Almenara de Tormes

 

[dropcap]Y[/dropcap]a casi se había olvidado aquel tiempo en que los moros habían abandonado definitivamente el castillo, o más bien atalaya, que coronaba el encrespado teso levantado como un espolón próximo al río Tormes. Desde su altura estratégica se dominaba un amplio horizonte y podía alertar, con su almenara, las invasiones desde todas direcciones. Al norte, más allá del frondoso bosque de encinas, se divisaban los escarpes de la Rivera de Cañedo, pero no –aún– la iglesia de Torresmenudas, que se estaba levantando. Al sur el río, corriendo hacia poniente, y su ribera, con sus ricos herbazales y, más allá, la llanada salpicada de encinas y malezas. Al fondo las sierras y el peligro infiel.

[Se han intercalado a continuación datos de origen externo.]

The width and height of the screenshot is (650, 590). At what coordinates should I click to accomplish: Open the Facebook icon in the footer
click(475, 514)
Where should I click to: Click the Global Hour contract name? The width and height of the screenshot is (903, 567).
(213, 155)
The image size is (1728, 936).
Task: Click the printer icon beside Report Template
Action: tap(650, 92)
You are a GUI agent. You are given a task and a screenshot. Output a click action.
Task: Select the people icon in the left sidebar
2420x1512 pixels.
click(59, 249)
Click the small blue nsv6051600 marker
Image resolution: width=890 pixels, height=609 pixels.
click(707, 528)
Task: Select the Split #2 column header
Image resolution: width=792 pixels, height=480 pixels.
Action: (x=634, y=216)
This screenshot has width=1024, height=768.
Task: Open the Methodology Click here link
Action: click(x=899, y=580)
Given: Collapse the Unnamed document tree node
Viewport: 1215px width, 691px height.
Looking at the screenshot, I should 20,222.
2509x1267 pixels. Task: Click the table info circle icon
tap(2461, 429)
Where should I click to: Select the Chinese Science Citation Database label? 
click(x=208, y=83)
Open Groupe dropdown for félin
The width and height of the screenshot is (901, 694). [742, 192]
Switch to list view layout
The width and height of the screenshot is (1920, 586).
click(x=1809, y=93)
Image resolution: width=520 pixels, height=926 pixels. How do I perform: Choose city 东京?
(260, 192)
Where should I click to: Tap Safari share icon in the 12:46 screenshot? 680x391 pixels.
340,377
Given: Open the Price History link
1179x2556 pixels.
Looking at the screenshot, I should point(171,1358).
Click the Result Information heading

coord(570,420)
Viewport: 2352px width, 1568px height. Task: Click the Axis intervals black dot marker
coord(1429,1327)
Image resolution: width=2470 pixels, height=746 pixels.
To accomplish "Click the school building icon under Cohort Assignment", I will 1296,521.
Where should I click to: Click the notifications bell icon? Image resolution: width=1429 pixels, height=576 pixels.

Éste era el motivo de la fortificación que ahora se estaba reforzando; era preciso vigilar la posible llegada de las huestes sarracenas, que podían utilizar el ancestral vado estival del impetuoso Tormes. No se olvidaban los tremendos estragos causados por los ejércitos de Almanzor en sus repetidas razias. Una y otra vez el poderoso predador pasó por allí el río, a la sombra de la atalaya que, obstinadamente, sufría a menudo las acometidas leonesas, siempre infructuosas.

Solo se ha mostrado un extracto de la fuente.